### Source extract
This is the 20 year anniversary edition of FOSDEM, and it's big.
The convergence of the geeks.
{section "General"}
There are live streams for all talks, which is nice because there are
also quite long lines when waiting to enter a room.
* If you want to watch my retrocomputing talk about
Alpha Waves, it will be live at 3PM
here.
* My lightning talk about
Concept Programming should be
live at 6:20P in the Lightning Talks room.
* My talk about
the XL programming language is tomorrow at 10:10. You should be
able to watch it live from
this stream if you have nothing else to do on your Sunday morning.
As an aside, I noticed that various places had links to outdated
Facebook and Twitter entries. A while ago, I dropped both Facebook and
Twitter, and I reluctantly came back, but could not get my old
handles. So on Twitter, it's `@zanyware` now and not `@descubes`, and
on Facebook, it's `christophe.dedinechin.18` (I doubt there are 18 of
us, but oh well...)
A bit concerned with the battery lifetime of my laptop. Yesterday, it
stopped at around 50%. Hopefully I won't have the problem today.
{section "Keynote: We have to finish that thing one day"}
Keynote given by
Thorsten Leemhuis. As usual, it's crip, very detailed, very
informed.
The key topic of the talk is hwo Linux wins by solving big
problems little by little. "Solve big problems in small
steps". Interestingly, one of the examples he took are continers, and
he retraced some of the history that I outlined in my
DevConf.cz 2020.
Talks about BPF, cBPF vs eBPF, mentions of it replacing the Linux
kernel someday ;-) This is not as oulandish as it sounds, IMO. Talks
about DTrace, etc.
Also gives interesting counter-examples, e.g. BTRFS vs. ZFS. Does not
however mention that ZFS is cross-platform, whereas BTRFS is
not. BTRFS was initially overhyped. Will Linux some day get something
that competes credibly with ZFS? Probably yes, but will take 10-20
years. Will it be `bcachefs`? Not submitted upstream yet.

### To do
Repeat the FOSDEM notes word for word, everything from "The convergence of" down to "enter a room.".

### Stored data
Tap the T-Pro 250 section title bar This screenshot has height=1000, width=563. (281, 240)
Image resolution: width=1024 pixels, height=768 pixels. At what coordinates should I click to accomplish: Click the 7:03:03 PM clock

### Written answer
The convergence of the geeks.
{section "General"}
There are live streams for all talks, which is nice because there are
also quite long lines when waiting to enter a room.